*** Begin section ***

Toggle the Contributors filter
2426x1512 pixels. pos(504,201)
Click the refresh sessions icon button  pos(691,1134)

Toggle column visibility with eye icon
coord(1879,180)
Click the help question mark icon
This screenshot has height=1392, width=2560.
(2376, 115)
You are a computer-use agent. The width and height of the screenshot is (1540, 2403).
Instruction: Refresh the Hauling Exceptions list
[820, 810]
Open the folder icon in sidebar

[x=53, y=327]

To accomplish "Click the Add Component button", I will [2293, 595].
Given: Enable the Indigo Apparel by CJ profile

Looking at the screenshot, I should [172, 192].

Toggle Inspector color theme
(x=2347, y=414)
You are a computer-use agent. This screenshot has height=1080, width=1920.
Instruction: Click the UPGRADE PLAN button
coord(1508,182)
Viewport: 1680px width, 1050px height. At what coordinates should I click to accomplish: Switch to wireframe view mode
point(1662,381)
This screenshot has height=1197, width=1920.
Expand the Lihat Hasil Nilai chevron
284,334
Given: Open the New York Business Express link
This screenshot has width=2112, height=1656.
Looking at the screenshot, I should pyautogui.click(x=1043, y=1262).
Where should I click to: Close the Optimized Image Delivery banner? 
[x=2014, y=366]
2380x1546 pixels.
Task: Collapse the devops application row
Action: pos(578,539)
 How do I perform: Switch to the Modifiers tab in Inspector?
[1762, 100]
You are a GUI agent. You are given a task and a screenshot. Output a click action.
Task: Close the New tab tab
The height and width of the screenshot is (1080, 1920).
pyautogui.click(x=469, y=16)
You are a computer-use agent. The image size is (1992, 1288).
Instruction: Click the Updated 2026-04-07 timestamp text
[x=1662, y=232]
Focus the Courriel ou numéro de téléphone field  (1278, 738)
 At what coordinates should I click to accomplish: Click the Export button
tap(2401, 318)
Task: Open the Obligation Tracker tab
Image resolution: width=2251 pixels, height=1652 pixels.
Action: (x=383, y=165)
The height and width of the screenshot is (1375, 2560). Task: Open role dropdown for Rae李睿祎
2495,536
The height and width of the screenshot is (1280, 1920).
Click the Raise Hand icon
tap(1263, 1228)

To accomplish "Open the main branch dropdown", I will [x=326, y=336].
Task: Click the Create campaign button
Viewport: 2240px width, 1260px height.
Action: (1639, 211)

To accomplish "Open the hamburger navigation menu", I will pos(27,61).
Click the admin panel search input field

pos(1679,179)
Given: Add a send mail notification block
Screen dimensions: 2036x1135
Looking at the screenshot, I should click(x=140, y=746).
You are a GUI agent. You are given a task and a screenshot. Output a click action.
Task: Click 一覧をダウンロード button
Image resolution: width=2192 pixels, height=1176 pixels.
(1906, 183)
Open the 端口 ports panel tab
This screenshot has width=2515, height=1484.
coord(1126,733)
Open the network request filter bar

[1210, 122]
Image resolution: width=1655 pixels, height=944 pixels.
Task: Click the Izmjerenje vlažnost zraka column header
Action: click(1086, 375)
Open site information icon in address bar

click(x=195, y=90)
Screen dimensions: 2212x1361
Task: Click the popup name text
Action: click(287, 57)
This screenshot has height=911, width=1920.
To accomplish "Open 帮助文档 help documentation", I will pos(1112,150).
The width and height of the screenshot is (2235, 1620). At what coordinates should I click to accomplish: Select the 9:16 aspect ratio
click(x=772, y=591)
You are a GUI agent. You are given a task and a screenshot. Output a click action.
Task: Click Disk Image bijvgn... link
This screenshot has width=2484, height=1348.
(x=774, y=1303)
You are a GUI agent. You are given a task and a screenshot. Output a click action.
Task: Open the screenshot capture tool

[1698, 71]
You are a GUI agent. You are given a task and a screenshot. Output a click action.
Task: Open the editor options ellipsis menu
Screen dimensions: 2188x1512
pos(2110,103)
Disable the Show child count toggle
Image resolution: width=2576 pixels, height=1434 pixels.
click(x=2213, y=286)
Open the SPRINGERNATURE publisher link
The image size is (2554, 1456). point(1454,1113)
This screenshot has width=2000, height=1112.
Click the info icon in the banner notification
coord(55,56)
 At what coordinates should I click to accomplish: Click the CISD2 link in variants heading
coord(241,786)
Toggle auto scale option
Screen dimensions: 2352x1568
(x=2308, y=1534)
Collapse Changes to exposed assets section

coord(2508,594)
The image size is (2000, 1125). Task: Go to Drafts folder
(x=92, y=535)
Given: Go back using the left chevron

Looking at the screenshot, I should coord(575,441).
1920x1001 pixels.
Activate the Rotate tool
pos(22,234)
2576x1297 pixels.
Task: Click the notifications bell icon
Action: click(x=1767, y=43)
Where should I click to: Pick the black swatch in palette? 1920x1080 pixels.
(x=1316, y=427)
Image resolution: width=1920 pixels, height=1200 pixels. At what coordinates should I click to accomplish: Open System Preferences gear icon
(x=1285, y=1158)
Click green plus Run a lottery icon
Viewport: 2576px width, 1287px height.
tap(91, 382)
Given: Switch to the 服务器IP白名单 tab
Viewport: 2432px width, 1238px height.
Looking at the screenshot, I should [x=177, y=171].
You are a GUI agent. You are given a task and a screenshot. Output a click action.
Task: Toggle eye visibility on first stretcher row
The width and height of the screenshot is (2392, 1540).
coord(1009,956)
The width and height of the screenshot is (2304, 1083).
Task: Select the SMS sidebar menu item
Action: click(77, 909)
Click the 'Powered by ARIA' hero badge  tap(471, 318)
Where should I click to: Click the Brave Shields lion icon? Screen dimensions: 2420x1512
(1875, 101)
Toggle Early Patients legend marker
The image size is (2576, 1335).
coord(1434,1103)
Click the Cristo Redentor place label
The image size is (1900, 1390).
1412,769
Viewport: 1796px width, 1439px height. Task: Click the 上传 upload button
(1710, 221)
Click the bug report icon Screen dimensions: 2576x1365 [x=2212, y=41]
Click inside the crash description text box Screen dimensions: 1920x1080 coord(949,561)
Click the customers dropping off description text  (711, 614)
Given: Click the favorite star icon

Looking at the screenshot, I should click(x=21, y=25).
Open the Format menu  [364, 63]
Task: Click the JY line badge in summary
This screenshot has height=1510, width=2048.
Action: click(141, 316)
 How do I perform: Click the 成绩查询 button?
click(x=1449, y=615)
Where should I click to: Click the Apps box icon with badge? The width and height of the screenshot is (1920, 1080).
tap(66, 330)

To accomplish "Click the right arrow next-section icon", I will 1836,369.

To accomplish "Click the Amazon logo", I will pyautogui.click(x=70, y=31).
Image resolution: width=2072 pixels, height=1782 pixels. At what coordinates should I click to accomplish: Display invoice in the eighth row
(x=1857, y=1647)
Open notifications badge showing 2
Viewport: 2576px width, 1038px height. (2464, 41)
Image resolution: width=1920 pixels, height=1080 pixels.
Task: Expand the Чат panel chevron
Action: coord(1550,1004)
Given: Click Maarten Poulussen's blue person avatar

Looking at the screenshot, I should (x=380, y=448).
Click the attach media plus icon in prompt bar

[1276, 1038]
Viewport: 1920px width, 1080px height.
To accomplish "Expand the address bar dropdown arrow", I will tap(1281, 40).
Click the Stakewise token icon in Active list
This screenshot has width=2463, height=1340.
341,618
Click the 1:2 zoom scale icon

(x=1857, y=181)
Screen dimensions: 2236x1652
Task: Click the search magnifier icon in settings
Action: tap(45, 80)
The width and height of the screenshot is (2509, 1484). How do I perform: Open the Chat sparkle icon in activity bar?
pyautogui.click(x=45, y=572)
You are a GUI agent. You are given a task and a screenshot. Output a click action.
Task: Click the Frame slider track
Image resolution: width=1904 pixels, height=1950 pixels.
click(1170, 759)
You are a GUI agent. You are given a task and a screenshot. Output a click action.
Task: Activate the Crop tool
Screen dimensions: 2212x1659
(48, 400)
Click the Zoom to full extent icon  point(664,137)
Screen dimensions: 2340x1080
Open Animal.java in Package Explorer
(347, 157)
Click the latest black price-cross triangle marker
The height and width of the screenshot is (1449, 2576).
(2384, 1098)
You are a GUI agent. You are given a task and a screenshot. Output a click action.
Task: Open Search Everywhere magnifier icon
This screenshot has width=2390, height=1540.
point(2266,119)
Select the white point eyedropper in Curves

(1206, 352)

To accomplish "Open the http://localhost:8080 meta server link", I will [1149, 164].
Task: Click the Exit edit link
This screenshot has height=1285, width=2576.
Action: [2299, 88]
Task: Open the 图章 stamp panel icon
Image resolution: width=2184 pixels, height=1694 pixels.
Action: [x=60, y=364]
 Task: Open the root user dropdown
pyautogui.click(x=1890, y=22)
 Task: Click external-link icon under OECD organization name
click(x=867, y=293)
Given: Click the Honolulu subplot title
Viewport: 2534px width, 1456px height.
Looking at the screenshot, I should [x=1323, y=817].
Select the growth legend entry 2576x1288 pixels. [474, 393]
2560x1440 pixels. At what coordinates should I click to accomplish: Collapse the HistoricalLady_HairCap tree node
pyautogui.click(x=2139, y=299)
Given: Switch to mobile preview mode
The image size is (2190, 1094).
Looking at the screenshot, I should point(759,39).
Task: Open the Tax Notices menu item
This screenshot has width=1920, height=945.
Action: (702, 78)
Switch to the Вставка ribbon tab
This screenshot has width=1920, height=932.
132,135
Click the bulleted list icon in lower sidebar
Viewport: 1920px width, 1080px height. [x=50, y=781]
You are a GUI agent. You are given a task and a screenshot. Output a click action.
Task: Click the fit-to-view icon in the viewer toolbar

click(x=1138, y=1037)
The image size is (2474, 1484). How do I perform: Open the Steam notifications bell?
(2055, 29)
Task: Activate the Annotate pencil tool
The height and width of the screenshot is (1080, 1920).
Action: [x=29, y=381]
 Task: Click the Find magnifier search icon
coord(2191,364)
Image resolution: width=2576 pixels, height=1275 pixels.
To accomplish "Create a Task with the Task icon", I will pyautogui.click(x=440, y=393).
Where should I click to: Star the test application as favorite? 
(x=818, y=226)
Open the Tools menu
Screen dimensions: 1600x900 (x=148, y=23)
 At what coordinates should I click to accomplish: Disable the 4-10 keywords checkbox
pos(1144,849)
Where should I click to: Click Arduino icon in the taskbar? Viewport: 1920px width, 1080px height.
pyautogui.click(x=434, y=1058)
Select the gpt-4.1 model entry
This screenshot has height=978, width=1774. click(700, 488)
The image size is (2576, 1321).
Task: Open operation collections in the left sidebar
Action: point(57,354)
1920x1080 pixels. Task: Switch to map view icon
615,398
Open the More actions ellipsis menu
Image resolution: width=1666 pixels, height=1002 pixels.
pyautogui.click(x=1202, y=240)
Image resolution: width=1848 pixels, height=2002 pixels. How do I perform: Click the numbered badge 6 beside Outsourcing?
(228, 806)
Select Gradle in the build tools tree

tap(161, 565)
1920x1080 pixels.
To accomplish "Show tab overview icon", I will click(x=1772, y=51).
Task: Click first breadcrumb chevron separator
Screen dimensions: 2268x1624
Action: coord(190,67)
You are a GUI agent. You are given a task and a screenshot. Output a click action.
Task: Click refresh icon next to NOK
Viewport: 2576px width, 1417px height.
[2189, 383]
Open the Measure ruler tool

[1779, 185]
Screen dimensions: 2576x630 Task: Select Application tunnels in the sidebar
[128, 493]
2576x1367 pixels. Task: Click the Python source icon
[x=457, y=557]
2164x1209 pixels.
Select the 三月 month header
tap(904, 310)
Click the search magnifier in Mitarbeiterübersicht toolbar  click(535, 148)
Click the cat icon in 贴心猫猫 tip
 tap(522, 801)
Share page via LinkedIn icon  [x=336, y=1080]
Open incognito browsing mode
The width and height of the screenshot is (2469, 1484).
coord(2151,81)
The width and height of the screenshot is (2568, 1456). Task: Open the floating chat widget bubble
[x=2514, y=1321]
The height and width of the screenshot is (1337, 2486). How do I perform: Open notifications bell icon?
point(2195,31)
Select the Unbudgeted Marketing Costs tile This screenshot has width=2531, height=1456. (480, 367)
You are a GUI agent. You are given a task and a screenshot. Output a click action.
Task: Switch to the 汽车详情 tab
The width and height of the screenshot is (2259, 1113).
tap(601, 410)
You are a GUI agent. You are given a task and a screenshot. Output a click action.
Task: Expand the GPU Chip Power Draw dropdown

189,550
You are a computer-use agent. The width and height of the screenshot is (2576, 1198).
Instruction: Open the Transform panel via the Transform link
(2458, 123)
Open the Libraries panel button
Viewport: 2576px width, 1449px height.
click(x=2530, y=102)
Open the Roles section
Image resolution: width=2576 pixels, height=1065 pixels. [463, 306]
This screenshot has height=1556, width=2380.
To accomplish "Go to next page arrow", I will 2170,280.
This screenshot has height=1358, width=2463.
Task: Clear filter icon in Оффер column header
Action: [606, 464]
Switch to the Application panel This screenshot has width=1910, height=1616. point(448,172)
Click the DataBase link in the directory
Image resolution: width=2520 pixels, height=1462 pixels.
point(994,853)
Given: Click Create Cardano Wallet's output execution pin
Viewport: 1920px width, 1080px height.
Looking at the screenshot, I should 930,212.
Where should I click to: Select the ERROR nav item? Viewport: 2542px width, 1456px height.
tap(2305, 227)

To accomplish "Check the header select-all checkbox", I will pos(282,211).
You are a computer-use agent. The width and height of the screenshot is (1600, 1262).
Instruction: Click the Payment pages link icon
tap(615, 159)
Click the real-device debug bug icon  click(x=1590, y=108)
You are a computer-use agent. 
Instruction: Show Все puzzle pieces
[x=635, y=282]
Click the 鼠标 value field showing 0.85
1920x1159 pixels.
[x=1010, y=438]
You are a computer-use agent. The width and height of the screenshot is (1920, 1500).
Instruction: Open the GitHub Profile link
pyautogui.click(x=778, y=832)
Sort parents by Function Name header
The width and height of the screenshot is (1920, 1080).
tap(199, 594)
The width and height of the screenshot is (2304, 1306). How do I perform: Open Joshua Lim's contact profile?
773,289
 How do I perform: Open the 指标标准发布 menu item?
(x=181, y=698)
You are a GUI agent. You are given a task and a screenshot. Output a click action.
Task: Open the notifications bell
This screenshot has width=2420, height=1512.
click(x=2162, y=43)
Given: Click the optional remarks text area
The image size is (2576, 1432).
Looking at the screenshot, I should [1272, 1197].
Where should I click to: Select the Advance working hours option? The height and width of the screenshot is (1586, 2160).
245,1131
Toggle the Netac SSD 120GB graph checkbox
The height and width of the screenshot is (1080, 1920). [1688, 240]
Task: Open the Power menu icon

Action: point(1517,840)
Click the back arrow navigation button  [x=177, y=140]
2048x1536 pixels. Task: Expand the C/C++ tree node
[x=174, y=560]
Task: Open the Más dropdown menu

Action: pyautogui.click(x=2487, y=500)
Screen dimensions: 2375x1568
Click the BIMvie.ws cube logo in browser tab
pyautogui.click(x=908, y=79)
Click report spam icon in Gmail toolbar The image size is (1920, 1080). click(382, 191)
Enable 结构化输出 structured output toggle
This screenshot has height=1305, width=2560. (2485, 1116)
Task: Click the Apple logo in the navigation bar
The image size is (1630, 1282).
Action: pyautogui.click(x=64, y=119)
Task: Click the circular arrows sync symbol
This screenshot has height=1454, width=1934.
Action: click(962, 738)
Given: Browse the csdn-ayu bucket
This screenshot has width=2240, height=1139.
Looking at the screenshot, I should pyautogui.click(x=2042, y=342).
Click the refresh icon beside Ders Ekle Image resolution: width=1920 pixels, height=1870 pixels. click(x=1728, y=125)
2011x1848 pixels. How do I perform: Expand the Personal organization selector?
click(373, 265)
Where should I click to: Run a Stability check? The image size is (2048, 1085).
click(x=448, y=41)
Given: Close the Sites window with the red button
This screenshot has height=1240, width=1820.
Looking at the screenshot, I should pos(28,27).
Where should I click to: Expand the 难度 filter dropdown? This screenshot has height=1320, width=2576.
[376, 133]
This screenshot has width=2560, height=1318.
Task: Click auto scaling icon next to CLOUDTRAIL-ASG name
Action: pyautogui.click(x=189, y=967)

*** End section ***

Required action -
Where the string "navigation" occurs in the data, return the whole line.

Solution for this exercise -
To accomplish "Open the hamburger navigation menu", I will pos(27,61).
Click the back arrow navigation button  [x=177, y=140]
Task: Click the Apple logo in the navigation bar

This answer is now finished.